L’uomo non è fitto è il titolo di un paragrafo del primo volume de Il principio speranza di Ernst Bloch, nel quale si discute, tra le altre cose, il significato utopico del marxiano sogno di una cosa e, più in generale, dei sogni ad occhi aperti. Bloch scrive a tal proposito:
«Che si possa veleggiare verso i sogni in questo modo, che i sogni a occhi aperti, spesso di tipo completamente scoperto, siano possibili, tutto ciò rende manifesto il grande posto che ha nell’uomo la vita ancora aperta, ancora incerta. […] Questo ribollire e mugghiare alla superficie della coscienza divenuta è il primo correlato della fantasia, all’inizio solo interiore, che si trova proprio nella fantasia stessa. Anche i sogni più sciocchi sono comunque esistenti come spuma da cui a volte è sorta una Venere. L’animale non conosce niente del genere; solo l’uomo, sebbene sia molto più desto, ribolle di utopia. La sua esistenza è per così dire meno fitta sebbene egli, paragonato alle piante e agli animali, esista molto più intensivamente».
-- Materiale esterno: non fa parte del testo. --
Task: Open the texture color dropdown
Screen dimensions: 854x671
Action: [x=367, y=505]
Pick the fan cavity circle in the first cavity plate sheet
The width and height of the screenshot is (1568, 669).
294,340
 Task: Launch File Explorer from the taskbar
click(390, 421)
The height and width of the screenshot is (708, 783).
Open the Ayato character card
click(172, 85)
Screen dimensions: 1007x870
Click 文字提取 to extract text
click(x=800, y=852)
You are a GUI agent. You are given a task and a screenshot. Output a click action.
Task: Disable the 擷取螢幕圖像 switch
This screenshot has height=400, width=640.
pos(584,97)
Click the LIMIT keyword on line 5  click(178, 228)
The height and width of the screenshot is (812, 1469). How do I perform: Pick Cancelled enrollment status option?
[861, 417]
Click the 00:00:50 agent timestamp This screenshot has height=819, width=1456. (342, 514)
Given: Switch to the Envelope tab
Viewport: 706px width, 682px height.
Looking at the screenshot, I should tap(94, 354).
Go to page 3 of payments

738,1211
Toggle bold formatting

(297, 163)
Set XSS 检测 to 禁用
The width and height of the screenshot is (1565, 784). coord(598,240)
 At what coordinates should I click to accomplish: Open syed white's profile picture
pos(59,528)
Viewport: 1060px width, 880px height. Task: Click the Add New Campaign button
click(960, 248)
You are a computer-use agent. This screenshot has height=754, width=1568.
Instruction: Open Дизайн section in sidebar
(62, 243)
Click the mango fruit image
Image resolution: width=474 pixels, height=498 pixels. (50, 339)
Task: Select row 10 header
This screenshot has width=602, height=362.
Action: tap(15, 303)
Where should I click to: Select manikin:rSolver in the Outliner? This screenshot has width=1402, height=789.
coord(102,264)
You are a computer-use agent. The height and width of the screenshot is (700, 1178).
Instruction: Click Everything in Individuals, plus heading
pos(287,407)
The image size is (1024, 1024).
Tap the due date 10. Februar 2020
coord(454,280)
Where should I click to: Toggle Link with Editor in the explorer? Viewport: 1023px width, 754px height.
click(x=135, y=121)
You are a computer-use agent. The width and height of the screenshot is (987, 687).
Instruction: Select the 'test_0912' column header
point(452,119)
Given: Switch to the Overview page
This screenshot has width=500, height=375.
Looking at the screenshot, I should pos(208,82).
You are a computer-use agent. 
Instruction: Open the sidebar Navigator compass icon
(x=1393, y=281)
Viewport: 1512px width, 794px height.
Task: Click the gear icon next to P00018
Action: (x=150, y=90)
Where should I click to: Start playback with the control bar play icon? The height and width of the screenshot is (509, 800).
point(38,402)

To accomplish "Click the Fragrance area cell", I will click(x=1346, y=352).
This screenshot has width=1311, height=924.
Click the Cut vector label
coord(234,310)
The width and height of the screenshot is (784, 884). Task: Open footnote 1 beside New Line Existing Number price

Nell’uomo qualcosa è rimasto cavo, un vuoto di possibilità ancora inespressa. Ma è la stessa vita ad essere altrettanto incompiuta: l’effettuale è processo, dove il divenuto non ha mai vinto completamente. La speranza e l’utopia hanno, dunque, un fondamento ontologico, nella vita e nella materia stessa, ben al di là del loro essere sentite ed esperite emotivamente.